Investors lean into active management in 2023
Professional fund selectors are looking to active investments as a crucial tool to manage client portfolios in the current economic environment, according to research.
A survey of some 441 selectors by Natixis Investment Managers found the majority (71%) believed markets would favour active management in 2023. Six out of ten respondents planned to increase the number of active funds on their platform this year, such as active ETFs.
Just over half (51%) predicted stockmarket volatility would only increase over the next 12 months.
Investor sentiment indicated active management was necessary “to find alpha during a recession” and that active investments would outperform passive in the year ahead.
Inflation and interest rates continued to rank as the top portfolio concerns among the selectors, with a central bank error ranking as the biggest economic risk.
Martin Herbon, head of global financial institutions at Natixis IM, said: “Professional fund selectors have genuine concerns about what 2023 will bring, as they anticipate elevated levels of inflation, rising rates, and increased market volatility.
“They see rising rates as driving a resurgence for bonds and are reallocating their client portfolios accordingly, with sustainable investing expected to see the biggest allocation increase in 2023.
“Private assets are a class growing in popularity with half of selectors surveyed planning to add to private investments offerings.
“In short, this year will be one of tactical shifts to generate income."
Three-quarters of fund selectors believed rising interest rates would usher in a resurgence in traditional fixed income.

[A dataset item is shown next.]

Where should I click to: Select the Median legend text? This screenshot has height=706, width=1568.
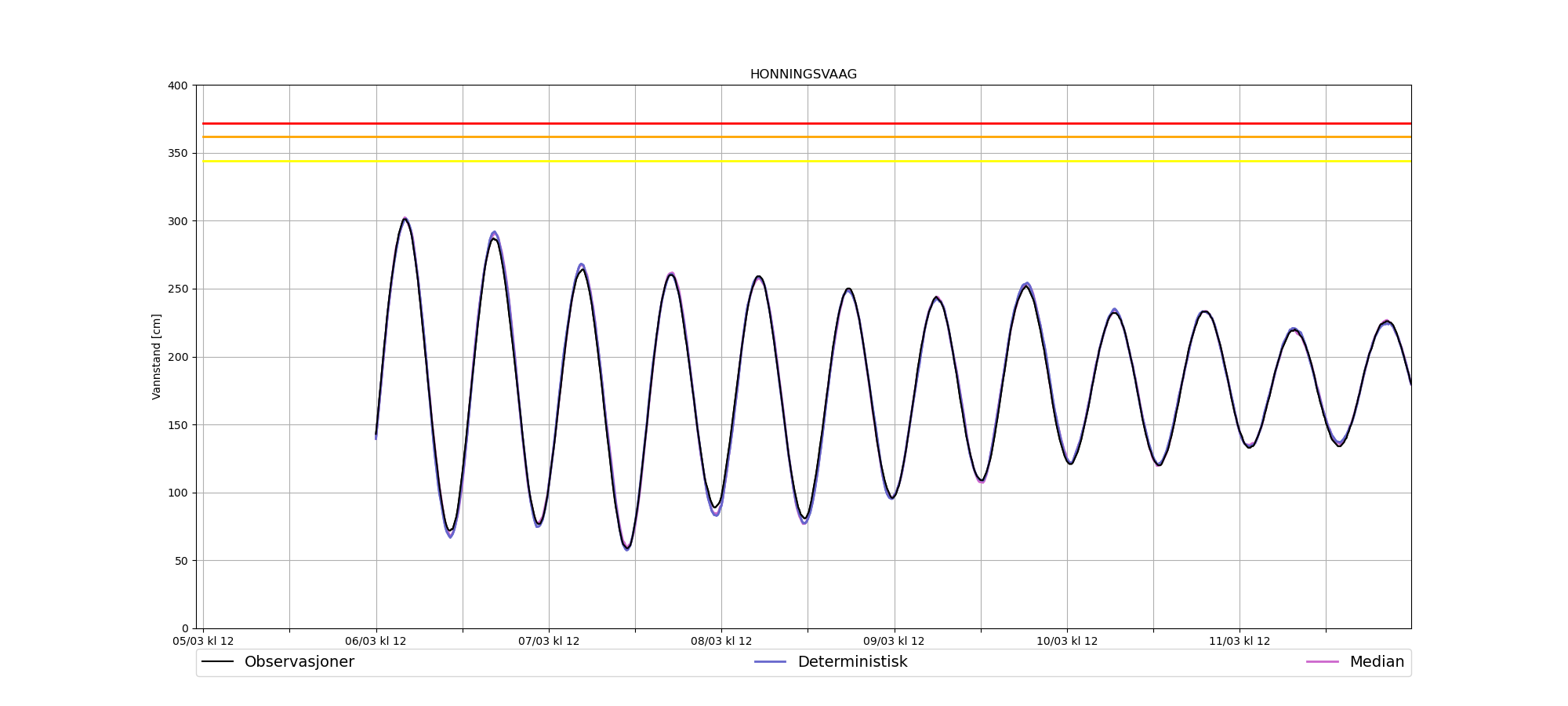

Some 51% said they would increase investments in government bonds while another 46% added they would increase allocations to investment grade corporates.

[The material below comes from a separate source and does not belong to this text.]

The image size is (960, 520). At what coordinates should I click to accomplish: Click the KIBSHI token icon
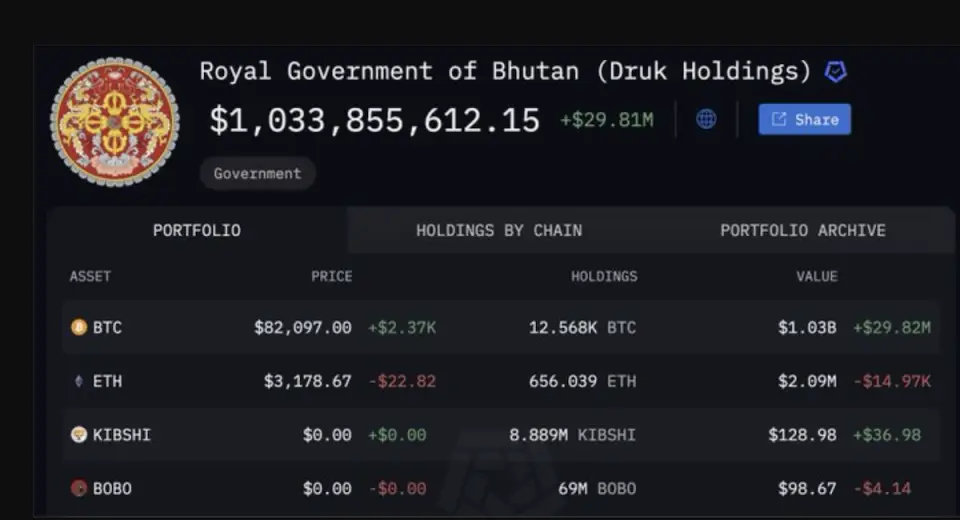(79, 435)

On the equity side, almost 60% of respondents were bullish on stocks.
Alternatives seemed to be on the rise as well, with almost six in ten respondents recommending increased allocations in this area, including retiree portfolios to help mitigate their exposures.
The most popular alternatives allocations were infrastructure (48%), private equity (43%), absolute return strategies (32%), and private debt (31%).
Natixis IM’s survey also found the majority of fund selectors expected a portfolio of 60% equities, 20% bonds, and 20% alternatives would outperform the traditional 60:40 portfolio this year.
“Market conditions are volatile so it is very important investors review their investment portfolios and work with their financial advisers to ensure they are well positioned for growth, but also are protected as much as possible from the downside,” observed Louise Watson, Natixis IM country head Australia and New Zealand.
“These risks all come at a time when the wealth management industry is facing dramatic changes, as investors seek more comprehensive financial planning services and firms work to tailor their offerings to meet the evolving needs of clients.
“As a result, selectors not only have to address the market challenges ahead, but also deliver new investment choices.”